DT, FFTW But as fund managers, we’re paid to take risk. If you hedge everything away your alpha’s going to be zero excluding transaction costs. Volatility is interesting and it’s something that you can play tactically, but it’s almost too good a hedge for carry strategies. Carry strategies are generally short volatility. If I hedge my carry portfolio with a dollar/yen forward volatility agreement (FVA), the FVA will tend to work when carry is down and it will tend to drop in value when carry is generating returns. It’s not clear to me that the net returns will be positive. We have to be innovative, but we should resist throwing out what has worked for a long time just because it hasn’t been working for the last three years.

JA, State Street In terms of our research products, we are continually striving to deliver added value, in terms of helping our clients succeed: we have clients who just want our information, others want quantitative models that trade off the information, still others want us to interpret the information for them. All are perfectly valid value propositions – but each needs a quite different service model.

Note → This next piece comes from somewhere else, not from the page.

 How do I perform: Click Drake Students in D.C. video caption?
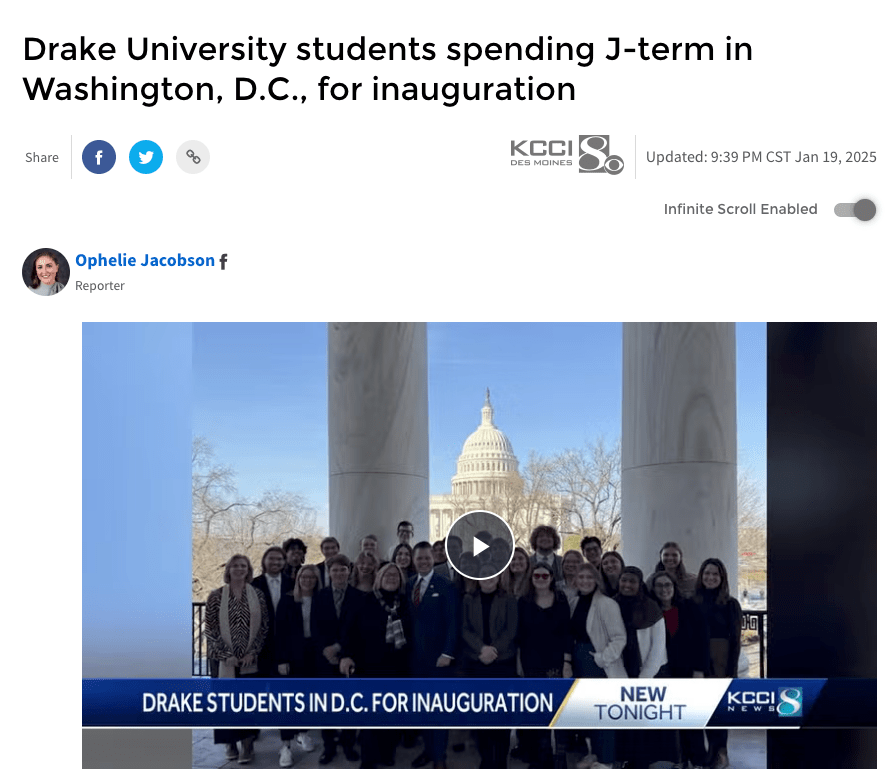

RL, Barcap Innovation is going to help with looking for that nugget which drives an idea. You have to synthesize a lot of information, a lot of inputs, and people will increasingly look at hybrid product. That’s one way in which the market is being driven, particularly in the options product. The mechanism for dollar/yen going down in the face of Mr and Mrs Watanabe doing their yield enhancement products is simple. Lower US rates. And I think you’ll get a double whammy. What drives that? Let’s take sub-prime. You have the catalyst of seeing substantially lower rates in the US, which will also take dollar/yen down. If you’re prepared to do it, you get a substantial discount.

AE, Millennium To use a racing analogy, rather than just go for the win, you’re going for first and second; a dual forecast?

RL, Barcap
Yes. You’ll get some movement in the currency, some movement in the yield, and on top of that you’re getting the correlation. It’s at 30-odd percent, and the market’s short of that correlation, so it’s probably about 40 offered. But if you look at the way in which it behaved before the deflationary period, you’re likely to see a more correlated move.

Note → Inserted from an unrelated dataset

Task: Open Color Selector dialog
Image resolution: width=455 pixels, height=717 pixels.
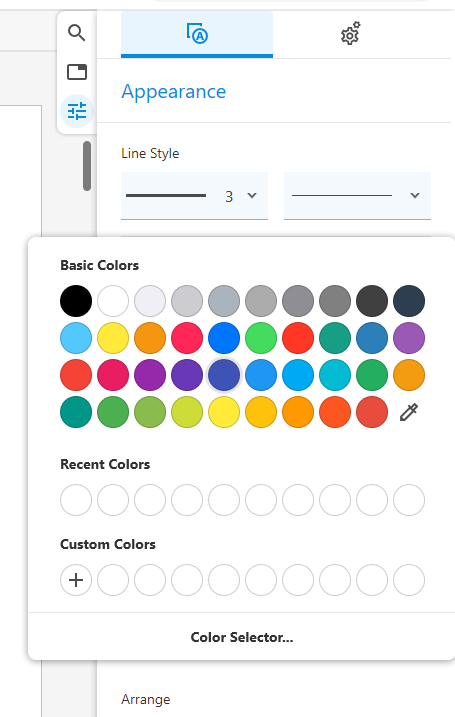Action: pos(241,637)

AE, Millennium What’s the bid-offer spread on these? It’s all very well getting in. What’s the impact on you getting out?

RL, Barcap
If you ask for a price, and make a price, the bid-offer is going to be wide, but as soon as you get in, the mid market is the bid because I can’t source it anywhere else. So I’m keen to get it off.

AE, Millennium
So you basically have a P&L loss the moment you put a trade on but the investor is aware of that?

RL, Barcap
Yes, but you have a situation in which that is likely to increase, because you are being offered the opportunity.

AE, Millennium
But if I asked four counterparties for that price, would there be a huge variation?

RL, Barcap
I don’t think so but there are not a lot of people capable of making the price.

AE, Millennium
How many banks are doing these correlation trades? And I assume it is the macro community rather than foreign exchange specialists doing them?

RL, Barcap
It is macro but it’s also realized volatility. I looked at it from a dollar/yen point of view but you could flip it on its head and say that it was a rates view with a kicker in dollar/yen. As you get these increasingly interdependent markets, it is not enough to look at foreign exchange or to look at rates or to look at commodities as a stand-alone. The way in which everything needs to be considered means people increasingly look at the hybrid product.